Patients who are 20-90 years of age

Patients who belong to either one of the following categories:

With essential hypertension, as measured by office BP and are not on antihypertensive treatment at screening .

With uncontrolled hypertension despite treatment with up to 2 antihypertensive agents, and the type and dose of the agents shall be maintained for at least 28 days prior to entering this trial.

Agree to and are able to follow the study procedures.

Understand the nature of the study, and have signed informed consent forms.

Patients with any of the following conditions:

• Malignant hypertension
• Secondary hypertension
• Average sitting SBP ≥ 180 mmHg
• Advanced hypertensive retinopathy
• Type 1 diabetes
• Acute coronary syndrome
• Clinical significant valvular disease
• Hypertrophic cardiomyopathies
• New York Heart Association class III -IV congestive HF
• Second or third degree atrioventricular block or history of sick sinus syndrome unless a pacemaker is in place
• Atrial fibrillation
• Sinus bradycardia (<60 bpm)
• Asthma
• Stroke within 3 months
• Cancer with expected survival less than 3 years
• A difference of > 20 mmHg for SBP or > 10 mmHg for DBP between arms at screening
• Severe hepatic impairment
• A history of a serious hypersensitivity reaction.

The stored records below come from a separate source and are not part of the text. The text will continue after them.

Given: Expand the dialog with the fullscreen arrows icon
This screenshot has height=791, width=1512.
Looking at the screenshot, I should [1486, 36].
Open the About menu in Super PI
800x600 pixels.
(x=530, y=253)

Patients with clinically significant abnormalities.

Patients with known contraindication to Corever.

Female patients who are pregnant or lactating.

5. Male or female patients of child-bearing potential who do not agree to use an effective method of contraception during the study.

Patients is currently participating in any other clinical trial within 30 days

Patients need to be treated with the permitted medication.